What he holds
On the volcanic crater rim of Lake Atitlán — the lake the K'iche' Maya have read as sacred for centuries — Mose tends a recurring weekly room called the SunSet Cacao Dance at Eagle's Nest in San Marcos La Laguna. The container is alcohol-free. Ceremonial cacao is served. Dancers move from sundown into night while hypnotic beats braid with chanting and live instrumentation that shifts with the room. The form is his contribution to a much older lineage: Maya cacao ceremony, kirtan, ecstatic dance — practices he names as the ground his music grows from.
What gets recorded for the world to hear afterward is the same field, refined in studio retreat and released through his label Resueño — Spanish for the resounding, the echo. Naturaleza's 38-million-stream Mose Edit, Om Ganesha's 13-million-stream dance meditation, Cura Corazón, Guacamayo, The Water Blessing Song — these are the songs that have, for years now, been among the most-played tracks in ecstatic-dance rooms across continents. The rooms Aly co-tends in Boulder almost certainly include them. The rooms Bloomurian opens for at festivals likely braid them into the mix.

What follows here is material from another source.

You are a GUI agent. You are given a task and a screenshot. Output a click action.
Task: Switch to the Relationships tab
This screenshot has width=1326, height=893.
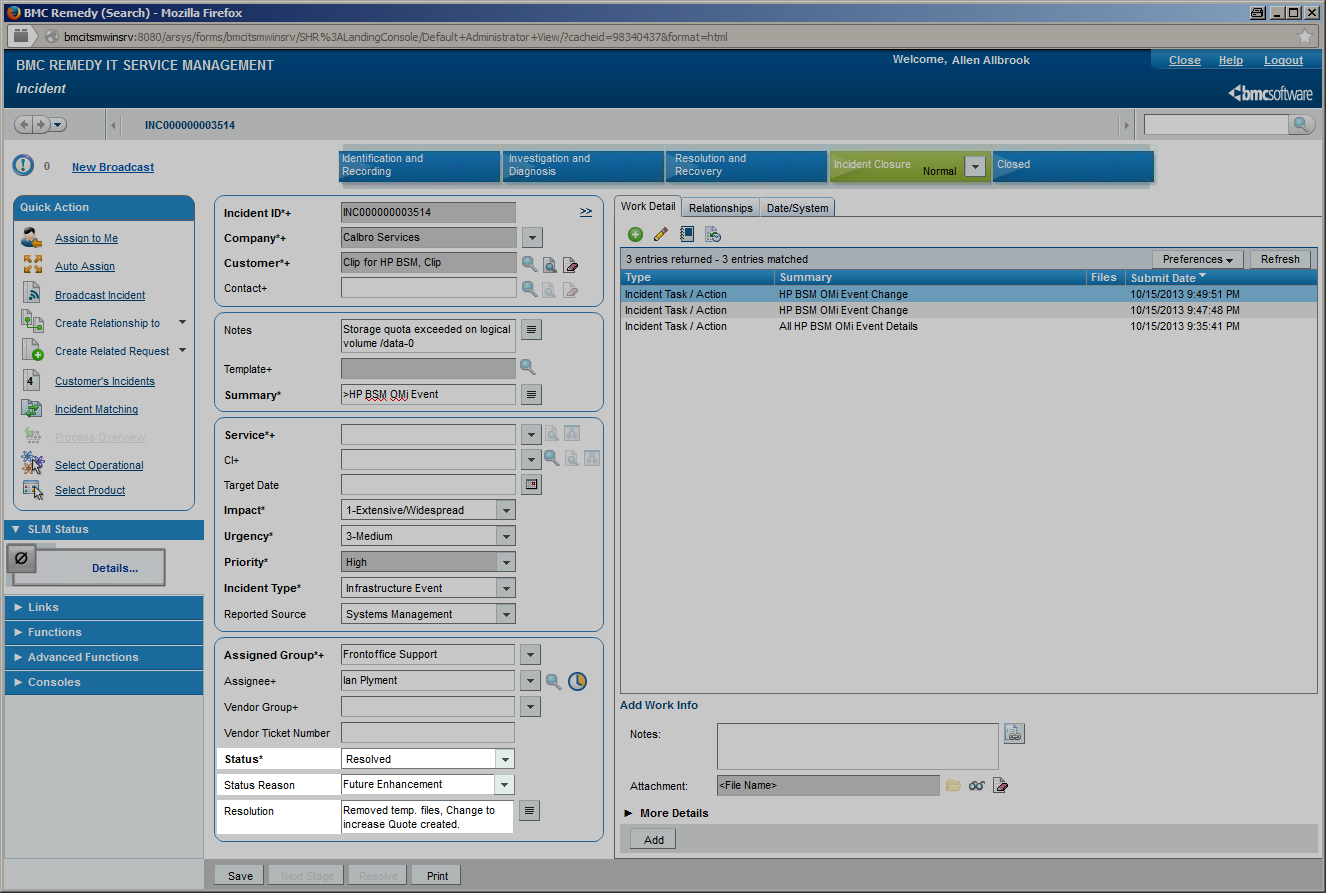[719, 207]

The line between his Atitlán room and the global ecology of dance-as-prayer rooms is not a line; it is one continuous transmission.
His own description of the work, in his voice: "The music then has an intention of wanting to share this energy of love and peace. In that, there is a property of it being medicinal and healing." And: "Great music is that which carries the present minded listener to the doorstep of infinity."
The retreat practice is part of the work, not a break from it. He has been nomadic since 2011 and cycles between global touring and extended periods of silence — a three-month silent retreat in the Guatemalan mountains is one he has named in interviews. The refined sound that returns each cycle is what gets pressed into the next album.